*What you have to do*. Print out the data exactly, keeping every image out of it.

*Data excerpts*.

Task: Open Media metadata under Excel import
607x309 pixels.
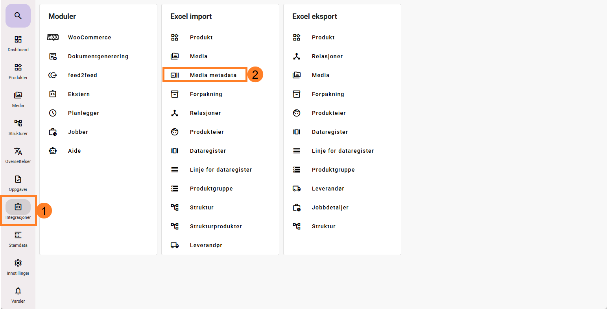Action: point(213,75)
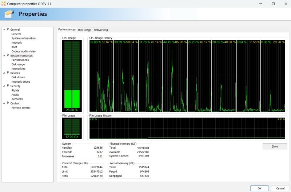Switch to the Disk usage tab
Screen dimensions: 291x192
tap(84, 30)
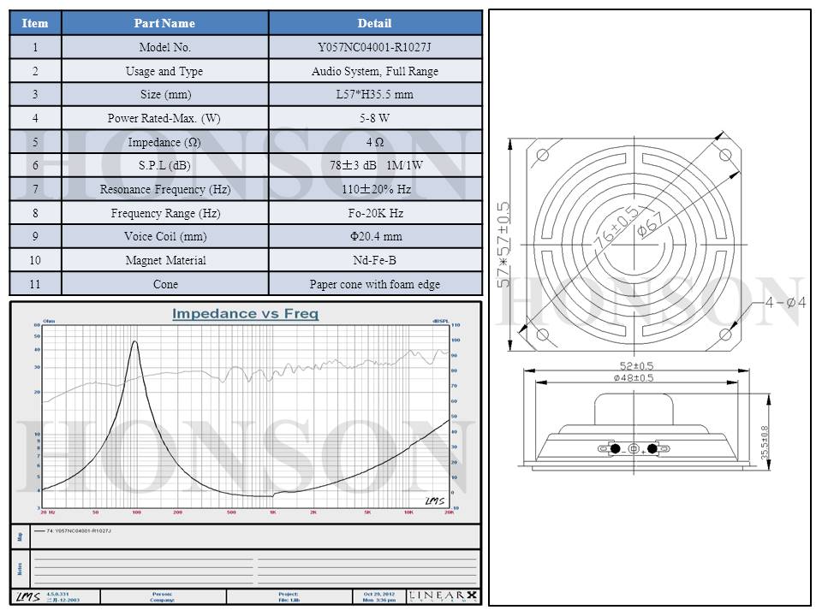
Task: Click the 'Part Name' column header
Action: pyautogui.click(x=164, y=23)
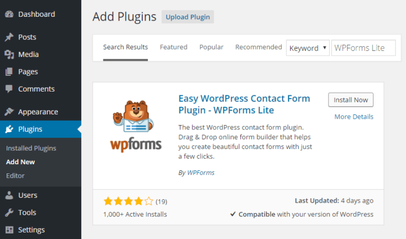Open Media via its camera icon
The height and width of the screenshot is (239, 406).
click(9, 55)
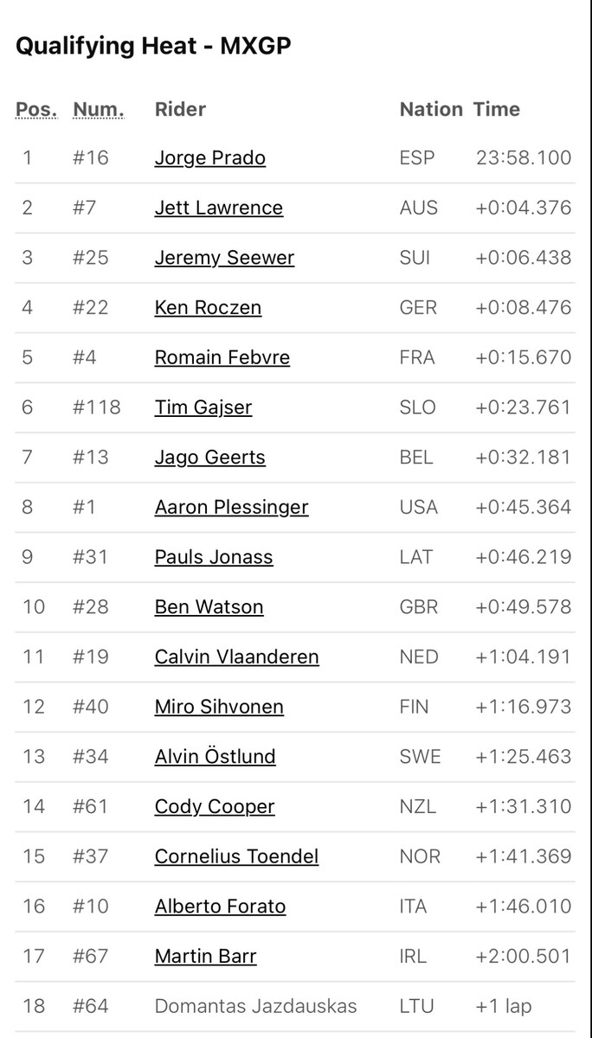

*Written reply*.
Task: Open Media metadata under Excel import
607x309 pixels.
Action: point(213,75)
Switch to the Disk usage tab
Screen dimensions: 291x192
tap(84, 30)
Task: Click the 'Part Name' column header
Action: pyautogui.click(x=164, y=23)
Open Media via its camera icon
The height and width of the screenshot is (239, 406).
click(9, 55)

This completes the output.